Dataset entries
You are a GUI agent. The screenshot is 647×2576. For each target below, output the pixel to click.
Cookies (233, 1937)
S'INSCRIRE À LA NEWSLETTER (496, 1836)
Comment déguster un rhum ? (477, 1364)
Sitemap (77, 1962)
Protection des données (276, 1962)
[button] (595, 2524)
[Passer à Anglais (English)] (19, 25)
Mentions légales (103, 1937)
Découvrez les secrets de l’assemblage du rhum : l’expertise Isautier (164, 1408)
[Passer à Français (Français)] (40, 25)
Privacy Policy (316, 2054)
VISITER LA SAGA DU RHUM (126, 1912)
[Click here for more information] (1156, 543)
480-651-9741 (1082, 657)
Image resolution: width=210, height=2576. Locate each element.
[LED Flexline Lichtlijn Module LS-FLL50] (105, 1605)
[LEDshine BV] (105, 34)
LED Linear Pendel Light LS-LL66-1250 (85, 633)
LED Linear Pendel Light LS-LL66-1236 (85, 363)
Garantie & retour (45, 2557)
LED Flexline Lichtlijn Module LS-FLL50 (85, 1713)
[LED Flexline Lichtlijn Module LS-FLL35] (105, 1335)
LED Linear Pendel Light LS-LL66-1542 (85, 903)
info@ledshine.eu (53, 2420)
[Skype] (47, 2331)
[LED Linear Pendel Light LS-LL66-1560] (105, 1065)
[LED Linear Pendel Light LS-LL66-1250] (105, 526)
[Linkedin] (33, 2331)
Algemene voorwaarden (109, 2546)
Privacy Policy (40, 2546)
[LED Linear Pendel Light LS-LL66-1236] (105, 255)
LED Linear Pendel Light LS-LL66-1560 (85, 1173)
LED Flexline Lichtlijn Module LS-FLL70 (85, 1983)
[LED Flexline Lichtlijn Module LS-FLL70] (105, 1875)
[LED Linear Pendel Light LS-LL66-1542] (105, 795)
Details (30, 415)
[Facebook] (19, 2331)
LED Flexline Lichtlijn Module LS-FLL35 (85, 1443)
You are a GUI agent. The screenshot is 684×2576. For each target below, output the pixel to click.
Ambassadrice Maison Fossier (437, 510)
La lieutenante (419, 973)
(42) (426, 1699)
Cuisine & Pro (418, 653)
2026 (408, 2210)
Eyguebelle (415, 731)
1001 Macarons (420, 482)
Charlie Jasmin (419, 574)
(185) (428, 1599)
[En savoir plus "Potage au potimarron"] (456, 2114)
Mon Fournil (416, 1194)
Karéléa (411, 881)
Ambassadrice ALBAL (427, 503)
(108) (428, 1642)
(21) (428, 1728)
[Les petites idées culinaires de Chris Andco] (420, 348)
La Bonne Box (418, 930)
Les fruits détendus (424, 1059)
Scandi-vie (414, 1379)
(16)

▸ **WHAT THE TASK ASKS**:
All of the data above should be output exactly.

▸ **REPLY TO THE EXERCISE**:
You are a GUI agent. The screenshot is 647×2576. For each target below, output the pixel to click.
Cookies (233, 1937)
S'INSCRIRE À LA NEWSLETTER (496, 1836)
Comment déguster un rhum ? (477, 1364)
Sitemap (77, 1962)
Protection des données (276, 1962)
[button] (595, 2524)
[Passer à Anglais (English)] (19, 25)
Mentions légales (103, 1937)
Découvrez les secrets de l’assemblage du rhum : l’expertise Isautier (164, 1408)
[Passer à Français (Français)] (40, 25)
Privacy Policy (316, 2054)
VISITER LA SAGA DU RHUM (126, 1912)
[Click here for more information] (1156, 543)
480-651-9741 (1082, 657)
Image resolution: width=210, height=2576. Locate each element.
[LED Flexline Lichtlijn Module LS-FLL50] (105, 1605)
[LEDshine BV] (105, 34)
LED Linear Pendel Light LS-LL66-1250 (85, 633)
LED Linear Pendel Light LS-LL66-1236 (85, 363)
Garantie & retour (45, 2557)
LED Flexline Lichtlijn Module LS-FLL50 (85, 1713)
[LED Flexline Lichtlijn Module LS-FLL35] (105, 1335)
LED Linear Pendel Light LS-LL66-1542 (85, 903)
info@ledshine.eu (53, 2420)
[Skype] (47, 2331)
[LED Linear Pendel Light LS-LL66-1560] (105, 1065)
[LED Linear Pendel Light LS-LL66-1250] (105, 526)
[Linkedin] (33, 2331)
Algemene voorwaarden (109, 2546)
Privacy Policy (40, 2546)
[LED Linear Pendel Light LS-LL66-1236] (105, 255)
LED Linear Pendel Light LS-LL66-1560 (85, 1173)
LED Flexline Lichtlijn Module LS-FLL70 (85, 1983)
[LED Flexline Lichtlijn Module LS-FLL70] (105, 1875)
[LED Linear Pendel Light LS-LL66-1542] (105, 795)
Details (30, 415)
[Facebook] (19, 2331)
LED Flexline Lichtlijn Module LS-FLL35 (85, 1443)
You are a GUI agent. The screenshot is 684×2576. For each target below, output the pixel to click.
Ambassadrice Maison Fossier (437, 510)
La lieutenante (419, 973)
(42) (426, 1699)
Cuisine & Pro (418, 653)
2026 (408, 2210)
Eyguebelle (415, 731)
1001 Macarons (420, 482)
Charlie Jasmin (419, 574)
(185) (428, 1599)
[En savoir plus "Potage au potimarron"] (456, 2114)
Mon Fournil (416, 1194)
Karéléa (411, 881)
Ambassadrice ALBAL (427, 503)
(108) (428, 1642)
(21) (428, 1728)
[Les petites idées culinaires de Chris Andco] (420, 348)
La Bonne Box (418, 930)
Les fruits détendus (424, 1059)
Scandi-vie (414, 1379)
(16)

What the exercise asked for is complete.